Congo-Brazzaville: Handball - La Ligue départementale de la ville océane aux abois

Victor Maténé, entraîneur et formateur de handball, a révélé, au cours d'un entretien avec les Dépêches de Brazzaville, le risque que cours la Ligue départementale de handball de Pointe-Noire si elle ne bénéficie d'aucune assistance de la Fécohand dans deux ans.

L'ancien entraîneur adjoint de l'équipe nationale cadette de handball et président de l'Association sportive océan (Asoc) a interpellé la Fédération congolaise de handball (Fécohand) d'accorder un intérêt particulier au soutien des équipes de la Ligue de Pointe-Noire pour éviter le pire dans deux ans. « Nous souhaitons que le postulant à la tête de fédération nous trouve un sponsor qui nous permettra de refaire le handball au niveau départemental. Dans l'allure où nous évoluons, d'ici deux ans, tout le monde va arrêter », a indiqué avec un pincement au cœur, Victor Maténé.

D'après lui, la majorité des équipes de la Ligue départementale peine à se restructurer depuis quelques années par manque de mécènes. Par conséquent, dans certaines équipes, la même personne porte à la fois la veste du président, secrétaire général, chargé du matériel et entraîneur. Il a martelé que la création d'une équipe est régie par la loi de 1901 qui stipule qu'une équipe doit avoir des bureaux bien structurés. «CTAHB, NHA Sport et Asoc, bien qu'ils soient encore à l'étape de la formation, ne sont pas structurés faute de mécènes. Quand les enfants atteignent un certain niveau, ils doivent trouver un autre encadrement. Toujours à Pointe-Noire, nous avons vécu l'épopée de Munisport mais, quatre ans après le départ de son président, l'équipe bat de l'aile. Patronage également, sans oublier l'AS Cheminots qui, à la suite de la situation technique que traverse le chemin de fer, peine à se relever», a-t-il regretté.

Pour ce faire, Victor Maténé souhaite que les postulants à la tête de la Fédération tendent l'oreille aux dirigeants des clubs ponténégrins. « Personnellement avec mon expérience de 45 ans au handball, je souhaite que toute personne qui voudra être président de la fédération effectue au préalable et seul une descente dans toutes les ligues avec son projet de développement de la discipline pour écouter les dirigeants des équipes et leurs préoccupations», a-t-il déclaré avant d'inviter tous les dirigeants des clubs de Pointe-Noire de s'unir pour l'intérêt du handball. « Au sport on ne trempe pas, les précédents ont fait des promesses de création des écoles de handball mais ils n'ont jamais tenu leurs promesses.

Le Congo a été le porte-étendard au niveau africain grâce à la formation.
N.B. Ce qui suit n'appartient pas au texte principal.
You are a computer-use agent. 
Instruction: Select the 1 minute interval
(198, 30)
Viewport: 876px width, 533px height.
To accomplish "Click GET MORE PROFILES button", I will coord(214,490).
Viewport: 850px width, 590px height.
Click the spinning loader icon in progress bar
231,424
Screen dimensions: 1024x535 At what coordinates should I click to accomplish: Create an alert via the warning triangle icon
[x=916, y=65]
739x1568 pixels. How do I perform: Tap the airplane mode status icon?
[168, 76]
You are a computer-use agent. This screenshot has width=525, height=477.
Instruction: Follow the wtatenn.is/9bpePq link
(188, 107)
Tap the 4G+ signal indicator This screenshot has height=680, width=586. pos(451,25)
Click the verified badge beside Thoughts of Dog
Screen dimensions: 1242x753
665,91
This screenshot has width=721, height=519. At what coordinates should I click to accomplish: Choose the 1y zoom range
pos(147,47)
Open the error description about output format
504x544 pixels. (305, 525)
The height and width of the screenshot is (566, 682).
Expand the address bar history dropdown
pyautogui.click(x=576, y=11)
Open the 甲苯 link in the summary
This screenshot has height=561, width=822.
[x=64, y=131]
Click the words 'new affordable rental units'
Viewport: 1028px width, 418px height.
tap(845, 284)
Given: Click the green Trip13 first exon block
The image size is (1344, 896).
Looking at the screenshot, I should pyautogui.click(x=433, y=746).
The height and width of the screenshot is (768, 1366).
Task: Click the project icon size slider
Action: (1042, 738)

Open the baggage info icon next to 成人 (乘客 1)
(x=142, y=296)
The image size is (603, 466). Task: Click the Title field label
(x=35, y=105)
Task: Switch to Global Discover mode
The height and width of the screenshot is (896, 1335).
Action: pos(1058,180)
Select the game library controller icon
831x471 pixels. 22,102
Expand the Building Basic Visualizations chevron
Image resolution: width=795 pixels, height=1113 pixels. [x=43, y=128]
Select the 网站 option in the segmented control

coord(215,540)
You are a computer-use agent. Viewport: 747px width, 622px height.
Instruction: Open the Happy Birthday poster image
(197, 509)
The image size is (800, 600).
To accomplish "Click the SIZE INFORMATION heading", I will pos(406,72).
Mais aujourd'hui nous sommes redevenus comme les écoliers qui apprennent auprès des grands», a-t-il déploré. L'orateur a, d'ailleurs, souligné qu'à l'époque pour postuler à un poste quelconque au sein d'une structure sportive, il fallait passer par la formation pour s'assurer d'une bonne gestion. Aujourd'hui, tout le monde veut devenir président de club, de ligue ou de fédération par plaisir. Par conséquent, plus rien ne marche. "« Actuellement, nous ne faisons que le social pour orienter les jeunes vers les activités saines. Faute de bienfaiteurs, les enfants manquent de tout en dehors de la formation », a-t-il signifié.